--- start Provided data ---
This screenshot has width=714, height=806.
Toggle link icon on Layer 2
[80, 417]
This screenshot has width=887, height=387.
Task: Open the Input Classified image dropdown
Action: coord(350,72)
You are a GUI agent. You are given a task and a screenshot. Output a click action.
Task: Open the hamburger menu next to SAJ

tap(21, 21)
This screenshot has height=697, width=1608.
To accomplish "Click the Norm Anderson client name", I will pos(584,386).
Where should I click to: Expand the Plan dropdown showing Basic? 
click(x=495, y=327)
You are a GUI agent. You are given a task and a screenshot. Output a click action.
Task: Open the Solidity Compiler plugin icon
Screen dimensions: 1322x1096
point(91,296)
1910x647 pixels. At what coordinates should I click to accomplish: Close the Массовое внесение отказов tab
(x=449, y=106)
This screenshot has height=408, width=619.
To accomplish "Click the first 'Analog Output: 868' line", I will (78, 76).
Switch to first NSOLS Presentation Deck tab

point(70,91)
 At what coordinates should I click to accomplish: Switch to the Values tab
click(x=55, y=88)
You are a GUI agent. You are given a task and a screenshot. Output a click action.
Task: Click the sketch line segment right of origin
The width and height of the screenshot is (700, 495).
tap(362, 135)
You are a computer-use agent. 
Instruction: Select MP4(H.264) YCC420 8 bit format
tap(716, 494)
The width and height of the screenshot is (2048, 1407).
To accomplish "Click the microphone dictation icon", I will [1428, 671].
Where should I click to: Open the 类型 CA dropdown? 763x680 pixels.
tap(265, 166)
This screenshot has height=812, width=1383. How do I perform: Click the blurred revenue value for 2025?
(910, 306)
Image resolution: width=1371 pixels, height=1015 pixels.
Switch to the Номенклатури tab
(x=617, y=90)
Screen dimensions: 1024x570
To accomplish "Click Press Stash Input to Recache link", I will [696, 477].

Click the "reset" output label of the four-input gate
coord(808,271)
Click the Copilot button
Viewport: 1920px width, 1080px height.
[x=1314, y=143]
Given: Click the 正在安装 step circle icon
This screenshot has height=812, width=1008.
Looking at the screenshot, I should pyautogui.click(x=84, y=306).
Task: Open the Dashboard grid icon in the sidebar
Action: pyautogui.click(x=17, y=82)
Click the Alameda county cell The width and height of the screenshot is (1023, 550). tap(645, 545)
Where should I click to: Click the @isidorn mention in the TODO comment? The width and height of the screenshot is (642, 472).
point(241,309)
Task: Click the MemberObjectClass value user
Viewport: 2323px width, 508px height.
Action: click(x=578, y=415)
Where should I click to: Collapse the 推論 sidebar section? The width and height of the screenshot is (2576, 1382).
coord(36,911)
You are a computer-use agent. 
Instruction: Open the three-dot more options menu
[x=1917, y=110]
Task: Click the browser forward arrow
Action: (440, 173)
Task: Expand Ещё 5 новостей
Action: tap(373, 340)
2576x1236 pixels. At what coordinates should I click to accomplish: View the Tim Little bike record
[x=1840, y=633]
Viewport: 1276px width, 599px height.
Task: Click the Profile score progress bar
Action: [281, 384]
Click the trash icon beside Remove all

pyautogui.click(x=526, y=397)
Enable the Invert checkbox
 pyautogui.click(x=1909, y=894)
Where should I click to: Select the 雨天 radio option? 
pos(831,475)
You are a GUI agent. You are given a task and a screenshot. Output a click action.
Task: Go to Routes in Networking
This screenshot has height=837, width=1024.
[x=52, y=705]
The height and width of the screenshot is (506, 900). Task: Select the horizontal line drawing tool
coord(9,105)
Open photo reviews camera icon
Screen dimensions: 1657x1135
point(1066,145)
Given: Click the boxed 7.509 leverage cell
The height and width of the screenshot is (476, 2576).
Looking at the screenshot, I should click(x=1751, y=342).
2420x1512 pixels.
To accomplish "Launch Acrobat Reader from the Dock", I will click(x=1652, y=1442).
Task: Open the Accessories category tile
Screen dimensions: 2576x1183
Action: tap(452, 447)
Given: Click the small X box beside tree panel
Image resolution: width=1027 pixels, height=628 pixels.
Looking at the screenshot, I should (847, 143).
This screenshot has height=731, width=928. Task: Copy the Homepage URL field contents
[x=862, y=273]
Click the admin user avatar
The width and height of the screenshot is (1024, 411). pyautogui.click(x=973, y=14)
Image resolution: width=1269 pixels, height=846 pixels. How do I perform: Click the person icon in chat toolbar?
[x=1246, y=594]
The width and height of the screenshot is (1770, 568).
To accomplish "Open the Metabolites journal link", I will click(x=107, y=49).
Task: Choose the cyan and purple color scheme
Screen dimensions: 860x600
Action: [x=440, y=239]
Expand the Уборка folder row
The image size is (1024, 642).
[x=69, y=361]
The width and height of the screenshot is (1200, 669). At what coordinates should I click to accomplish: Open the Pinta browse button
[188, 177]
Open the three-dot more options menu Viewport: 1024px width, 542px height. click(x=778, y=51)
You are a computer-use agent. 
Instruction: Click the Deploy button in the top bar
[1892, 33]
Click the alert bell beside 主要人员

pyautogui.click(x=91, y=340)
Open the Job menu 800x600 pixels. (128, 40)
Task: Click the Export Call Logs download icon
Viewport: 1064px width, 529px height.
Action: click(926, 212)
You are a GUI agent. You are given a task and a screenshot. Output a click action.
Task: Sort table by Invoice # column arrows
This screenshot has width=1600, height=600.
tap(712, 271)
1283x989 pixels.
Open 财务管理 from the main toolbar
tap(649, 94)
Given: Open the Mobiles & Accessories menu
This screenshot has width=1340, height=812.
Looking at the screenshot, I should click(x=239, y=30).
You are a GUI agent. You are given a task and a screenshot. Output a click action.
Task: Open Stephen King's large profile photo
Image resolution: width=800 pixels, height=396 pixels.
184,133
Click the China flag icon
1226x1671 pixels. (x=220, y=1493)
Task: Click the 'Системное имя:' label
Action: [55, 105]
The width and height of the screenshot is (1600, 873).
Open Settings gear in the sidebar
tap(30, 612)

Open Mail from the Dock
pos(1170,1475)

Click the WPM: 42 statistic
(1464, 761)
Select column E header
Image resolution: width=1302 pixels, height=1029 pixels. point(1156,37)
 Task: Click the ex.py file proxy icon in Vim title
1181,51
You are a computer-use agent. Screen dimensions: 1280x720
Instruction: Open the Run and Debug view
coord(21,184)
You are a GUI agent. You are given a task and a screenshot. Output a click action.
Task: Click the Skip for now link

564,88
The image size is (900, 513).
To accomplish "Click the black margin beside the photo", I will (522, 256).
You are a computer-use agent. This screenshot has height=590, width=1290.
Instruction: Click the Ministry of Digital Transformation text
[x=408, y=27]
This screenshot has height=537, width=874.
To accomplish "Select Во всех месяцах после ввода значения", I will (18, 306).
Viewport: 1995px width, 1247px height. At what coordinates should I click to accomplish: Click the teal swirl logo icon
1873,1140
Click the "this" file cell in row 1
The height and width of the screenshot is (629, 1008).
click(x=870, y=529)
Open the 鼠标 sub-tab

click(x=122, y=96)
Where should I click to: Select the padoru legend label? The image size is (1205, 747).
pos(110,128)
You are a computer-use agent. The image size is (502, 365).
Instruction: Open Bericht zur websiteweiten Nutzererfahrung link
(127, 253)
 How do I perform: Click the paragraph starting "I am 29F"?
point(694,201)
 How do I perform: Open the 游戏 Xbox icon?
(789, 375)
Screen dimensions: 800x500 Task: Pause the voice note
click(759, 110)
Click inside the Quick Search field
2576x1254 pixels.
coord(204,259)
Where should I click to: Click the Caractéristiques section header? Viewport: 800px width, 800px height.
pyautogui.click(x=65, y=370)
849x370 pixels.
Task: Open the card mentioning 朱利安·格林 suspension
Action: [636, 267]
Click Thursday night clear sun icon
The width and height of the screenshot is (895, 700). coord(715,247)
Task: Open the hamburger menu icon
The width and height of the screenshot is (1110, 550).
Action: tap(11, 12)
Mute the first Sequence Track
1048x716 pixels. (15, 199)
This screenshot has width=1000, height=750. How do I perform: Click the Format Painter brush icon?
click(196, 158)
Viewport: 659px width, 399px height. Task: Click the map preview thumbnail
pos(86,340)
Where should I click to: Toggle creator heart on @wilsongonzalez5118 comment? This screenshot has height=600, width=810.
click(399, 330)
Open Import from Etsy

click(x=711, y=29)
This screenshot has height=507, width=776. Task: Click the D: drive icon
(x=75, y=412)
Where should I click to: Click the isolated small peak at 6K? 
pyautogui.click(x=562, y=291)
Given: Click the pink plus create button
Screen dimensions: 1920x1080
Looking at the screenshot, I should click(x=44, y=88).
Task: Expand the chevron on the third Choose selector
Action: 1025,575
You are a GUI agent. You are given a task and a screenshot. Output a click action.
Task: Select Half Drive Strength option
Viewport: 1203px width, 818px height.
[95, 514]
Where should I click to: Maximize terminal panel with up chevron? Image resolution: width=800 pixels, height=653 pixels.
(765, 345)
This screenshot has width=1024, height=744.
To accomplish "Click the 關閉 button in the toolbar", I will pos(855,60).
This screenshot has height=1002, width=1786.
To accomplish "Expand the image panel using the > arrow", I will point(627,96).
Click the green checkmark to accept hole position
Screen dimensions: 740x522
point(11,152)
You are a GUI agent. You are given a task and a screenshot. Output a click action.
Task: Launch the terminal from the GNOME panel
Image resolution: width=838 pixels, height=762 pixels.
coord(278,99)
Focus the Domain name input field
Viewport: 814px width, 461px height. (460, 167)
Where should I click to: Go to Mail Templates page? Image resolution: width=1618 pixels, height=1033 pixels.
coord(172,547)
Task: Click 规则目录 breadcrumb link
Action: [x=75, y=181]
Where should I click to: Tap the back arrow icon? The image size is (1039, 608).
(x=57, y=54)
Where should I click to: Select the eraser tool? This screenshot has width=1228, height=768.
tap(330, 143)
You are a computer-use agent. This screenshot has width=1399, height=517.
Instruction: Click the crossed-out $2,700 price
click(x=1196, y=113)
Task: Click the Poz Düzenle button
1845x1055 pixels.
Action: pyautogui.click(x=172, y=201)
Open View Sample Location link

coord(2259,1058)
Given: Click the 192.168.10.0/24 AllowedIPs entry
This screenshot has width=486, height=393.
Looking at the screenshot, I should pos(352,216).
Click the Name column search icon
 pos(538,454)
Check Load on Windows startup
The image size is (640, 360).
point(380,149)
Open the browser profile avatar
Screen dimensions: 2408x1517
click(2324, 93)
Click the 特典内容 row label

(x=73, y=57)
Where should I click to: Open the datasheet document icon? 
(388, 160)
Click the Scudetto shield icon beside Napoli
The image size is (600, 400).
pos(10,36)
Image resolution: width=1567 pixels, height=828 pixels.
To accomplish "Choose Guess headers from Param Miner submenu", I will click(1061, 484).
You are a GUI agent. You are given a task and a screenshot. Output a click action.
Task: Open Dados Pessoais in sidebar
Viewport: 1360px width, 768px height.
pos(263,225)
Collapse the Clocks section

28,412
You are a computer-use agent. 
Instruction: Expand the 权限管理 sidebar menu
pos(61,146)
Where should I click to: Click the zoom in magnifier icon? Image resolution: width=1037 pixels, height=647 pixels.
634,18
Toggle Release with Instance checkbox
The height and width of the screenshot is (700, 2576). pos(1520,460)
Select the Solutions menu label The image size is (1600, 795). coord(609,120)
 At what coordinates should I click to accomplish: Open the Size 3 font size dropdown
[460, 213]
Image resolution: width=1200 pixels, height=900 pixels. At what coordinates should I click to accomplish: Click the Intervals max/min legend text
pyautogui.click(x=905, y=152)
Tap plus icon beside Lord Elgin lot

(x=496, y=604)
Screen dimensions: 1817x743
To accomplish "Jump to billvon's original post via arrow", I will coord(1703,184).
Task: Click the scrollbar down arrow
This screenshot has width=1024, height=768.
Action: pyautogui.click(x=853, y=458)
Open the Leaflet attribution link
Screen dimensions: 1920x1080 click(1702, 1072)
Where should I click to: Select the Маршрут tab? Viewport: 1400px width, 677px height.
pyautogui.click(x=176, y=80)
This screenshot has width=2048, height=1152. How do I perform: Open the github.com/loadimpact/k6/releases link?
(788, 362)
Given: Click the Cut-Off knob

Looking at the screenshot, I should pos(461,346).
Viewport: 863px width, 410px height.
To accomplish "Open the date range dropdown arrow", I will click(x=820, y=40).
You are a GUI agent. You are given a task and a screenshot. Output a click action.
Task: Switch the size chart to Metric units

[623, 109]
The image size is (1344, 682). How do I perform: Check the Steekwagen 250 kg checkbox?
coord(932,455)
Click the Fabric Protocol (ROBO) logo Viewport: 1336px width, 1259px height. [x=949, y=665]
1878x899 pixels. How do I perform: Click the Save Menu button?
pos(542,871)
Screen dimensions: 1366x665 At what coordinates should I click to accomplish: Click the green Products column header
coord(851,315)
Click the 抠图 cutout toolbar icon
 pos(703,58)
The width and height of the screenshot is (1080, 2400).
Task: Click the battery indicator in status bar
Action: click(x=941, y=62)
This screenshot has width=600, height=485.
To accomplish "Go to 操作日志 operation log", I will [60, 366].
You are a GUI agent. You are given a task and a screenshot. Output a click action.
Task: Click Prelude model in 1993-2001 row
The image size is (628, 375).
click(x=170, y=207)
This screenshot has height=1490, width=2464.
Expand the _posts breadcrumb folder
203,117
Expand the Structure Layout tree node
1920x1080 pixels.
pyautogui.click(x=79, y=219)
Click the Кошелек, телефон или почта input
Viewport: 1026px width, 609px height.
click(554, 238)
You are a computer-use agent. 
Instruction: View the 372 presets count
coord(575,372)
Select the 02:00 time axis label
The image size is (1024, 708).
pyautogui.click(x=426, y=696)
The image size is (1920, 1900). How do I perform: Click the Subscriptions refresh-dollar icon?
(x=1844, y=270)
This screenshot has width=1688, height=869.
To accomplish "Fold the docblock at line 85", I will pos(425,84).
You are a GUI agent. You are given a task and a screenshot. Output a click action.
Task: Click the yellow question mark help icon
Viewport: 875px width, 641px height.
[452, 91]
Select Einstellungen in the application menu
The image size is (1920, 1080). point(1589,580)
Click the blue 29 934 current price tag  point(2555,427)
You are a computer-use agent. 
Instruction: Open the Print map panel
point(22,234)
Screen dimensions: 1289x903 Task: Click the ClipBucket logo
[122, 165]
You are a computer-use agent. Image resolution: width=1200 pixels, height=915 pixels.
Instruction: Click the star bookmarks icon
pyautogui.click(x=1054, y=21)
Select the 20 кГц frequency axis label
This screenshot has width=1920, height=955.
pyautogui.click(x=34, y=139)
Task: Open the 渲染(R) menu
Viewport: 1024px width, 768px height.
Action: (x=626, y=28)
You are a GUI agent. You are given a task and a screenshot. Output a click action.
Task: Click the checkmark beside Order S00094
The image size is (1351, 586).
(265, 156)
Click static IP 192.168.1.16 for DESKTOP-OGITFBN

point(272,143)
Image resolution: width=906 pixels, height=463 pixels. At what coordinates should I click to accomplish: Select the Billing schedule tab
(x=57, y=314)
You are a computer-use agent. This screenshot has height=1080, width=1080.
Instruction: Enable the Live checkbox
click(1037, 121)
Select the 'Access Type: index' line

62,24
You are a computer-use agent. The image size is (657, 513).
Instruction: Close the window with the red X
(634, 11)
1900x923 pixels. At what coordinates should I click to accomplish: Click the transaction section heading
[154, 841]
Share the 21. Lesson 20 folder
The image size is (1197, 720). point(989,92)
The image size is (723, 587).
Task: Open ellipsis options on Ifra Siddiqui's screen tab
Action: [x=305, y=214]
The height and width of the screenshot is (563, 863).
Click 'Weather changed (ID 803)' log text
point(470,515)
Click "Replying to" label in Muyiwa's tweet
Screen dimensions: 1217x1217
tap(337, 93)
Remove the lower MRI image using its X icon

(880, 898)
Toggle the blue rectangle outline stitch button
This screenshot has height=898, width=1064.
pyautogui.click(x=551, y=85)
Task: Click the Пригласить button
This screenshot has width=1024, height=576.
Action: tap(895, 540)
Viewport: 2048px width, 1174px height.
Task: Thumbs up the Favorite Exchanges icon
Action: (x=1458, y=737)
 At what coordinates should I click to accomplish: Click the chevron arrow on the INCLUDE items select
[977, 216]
--- end Provided data ---
Copy the lines from the one containing "This screenshot has height=408, width=619." through the one containing "click(x=55, y=88)", inclusive, reproducing them verbatim.

This screenshot has height=408, width=619.
To accomplish "Click the first 'Analog Output: 868' line", I will (78, 76).
Switch to first NSOLS Presentation Deck tab

point(70,91)
 At what coordinates should I click to accomplish: Switch to the Values tab
click(x=55, y=88)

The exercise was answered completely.